When Tina Turner sings, "What's love got to do with it?" the answer is, everything. Falling in love is associated with the release of oxytocin, the neuro-hormone that is the foundation for trust in all our relationships.
It’s now available as a convenient nasal spray to enhance your social appeal, but before you head off to your local chemist to try it out, it's important to examine why oxytocin matters at work.
Oxytocin builds stronger, more deeply connected relationships leading to behaviour that is more compassionate, co-operative, and generous. In other words it creates strong social networks of aligned individuals who are more willing to contribute, engage, and relate to each other. Trust boosts engagement and performance.
The neuroeconomics of trust
Dr. Paul Zak neuro-economist at Claremont Graduate University devised the Ofactor model to quantify the effect of oxytocin on interpersonal level of trust. Not surprisingly, he showed how employees within high-trust organisations report 70% less stress, 28% more energy, 26% more joy, 69% higher job retention, and 70% greater job satisfaction.
In addition, those in the top quartile of trust are 19% more productive, 22% more innovative in problem solving, and took 33% fewer sick days.
Trust is clearly good for business.
Trust reduces stress
Building trust helps alleviate stress and maintains access to the brain's executive suite, the prefrontal cortex, for greater logic, reasoning, and good judgment.
Trust is built in small increments and can be broken in an instant by an unkind word or ‘off the cuff’ comment. Social pain is felt as keenly as physical pain because they share common neural pathways, and the emotional fallout can be long lasting.
Under conditions of high stress, levels of testosterone rise that counter-effect the positive bonding of oxytocin, and move us towards a state of greater mistrust which, in men, can manifest as increased aggressive behaviour.
Seeking to minimize fear and stress in the workplace, helps optimise the positive benefits of oxytocin linked to social reward.
Boosting oxytocin (& trust) at work
1. Create a place of safety
Creating a brain-safe environment starts with communicating clearly to diminish uncertainty, and demonstrating fairness in all dealings with others.
2. Show that you care
Listening more, encouraging discourse, and asking questions all help to build social connection and relatedness. The fastest way to build trust is to ask others for their help.
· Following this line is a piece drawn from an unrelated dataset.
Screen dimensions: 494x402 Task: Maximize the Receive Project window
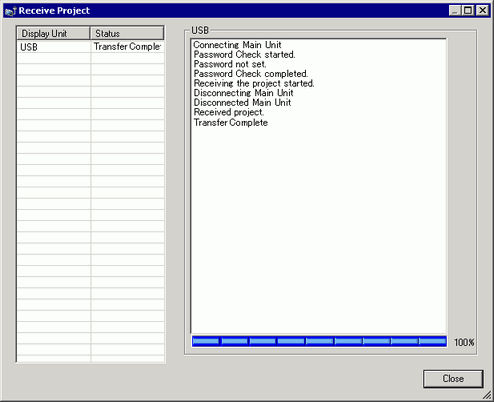468,11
Micromanagement saps oxytocin faster than the latest model Dyson vacuum cleaner. Giving people the autonomy to demonstrate they can do their work and do it well is trust building at its best.
4. Show your appreciation
Feeling rewarded by meeting a deadline, or being called out for doing a good job boosts oxytocin and dopamine release that elevates mood and increases the motivation to repeat that behaviour.
5. Go for a high five
Physical touch enhances oxytocin levels. So whether you go for a restrained handshake, reassuring tap on the shoulder or the full body contact hug, all enhance oxytocin and that level of trust.
Forming meaningful relationships that connect us at the human level is what leads to greater business growth and success, and it all starts with trust.